Ou seja, a moderna pecuária exige estudos. Repetindo: o Nelore teve um desenvolvimento lento de 1870 até 1950. De 1960 a 1980 surgiram grandes colecionadores de animais famosos, ao lado de algum progresso zootécnico. No campo, nessa época, eram realizados muitos cruzamentos entre raças brancas internacionais, com a Nelore, para chegar ao moderno novilho de corte (Chianina, Marchigiana, Piemontês, Charolês, Guzerá branco, e outras). No início da década de 1980 o Nelore começou a aplicar os conhecimentos mundiais de Zootecnia. Em apenas 20 anos (20 gerações) atingiu um patamar internacional: a ciência é tudo! (“Nelore: a vitória brasileira”, vol. 4).
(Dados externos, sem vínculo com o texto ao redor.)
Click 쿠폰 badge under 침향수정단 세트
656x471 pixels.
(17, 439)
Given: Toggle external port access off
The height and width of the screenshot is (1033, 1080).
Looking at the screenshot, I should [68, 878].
Na ovinocultura, repete-se a mesma história. Os mesmos 20 anos reduzem-se a 12, pois são 3 gerações a cada 2 anos. Ou seja, a produção de carne ovina poderá atingir em 12 anos o sucesso que o Nelore obteve em 20!
O melhoramento zootécnico do Santa Inês é evidente nos últimos 6 anos. Faltam mais 6 anos para atingir um grau de alta excelência, ou seja, 9 gerações. É tempo suficiente para aperfeiçoar ao máximo o Santa Inês, quando se tem uma bússola. A marcha é para frente, sem retorno, sem atavismo. A Genética não privilegia a estagnação, muito pelo contrário, estimula o progresso. O animal antigo não é a bússola, pois foi o Homem quem produziu o “antigo” e também está produzindo o “moderno”. A Genética é apenas uma ferramenta sob comando do Homem e não o contrário, embora existam saudosistas dos tempos antigos. Cabe lembrar, sempre, que a raça Santa Inês tem à sua disposição ferramentas que os bovinos não tiveram: exames de DNA mitocondrial e, logo mais, talvez até um mapa genomático. Estas ferramentas, no entanto, indicam e indicarão que a raça Santa Inês é resultado de um coquetel de outras raças e, como tal, tem apenas dois caminhos, o do aperfeiçoamento zootécnico de sua aptidão para carne e o da habilidade materna. Isso deixa claro que o futuro será sorridente, mas é prudente caminhar com a Ciência ao lado.
Assim, é de se esperar uma mudança de enfoque por parte dos produtores de carne, reunidos nos pólos: reduzir a obsessão pelas exposições e aumentar/pressionar o surgimento das chances para empresários não-produtores, mas que sejam excelentes escoadores. É hora de pensar mais na cadeia produtiva do que nas pistas de julgamento, pois estas continuarão sua trajetória automaticamente, uma vez que já receberam combustível suficiente para chegar ao futuro.
Este é o caminho para continuar avançando para atingir rapidamente um rebanho de 100 milhões de cabeças, ocasião em que o país poderá começar a tratar de exportação de carne, com eficácia. Para tanto precisa de uma cadeia eficiente. Até lá, o Brasil terá implantado a ovinocultura de corte mais lucrativa do planeta.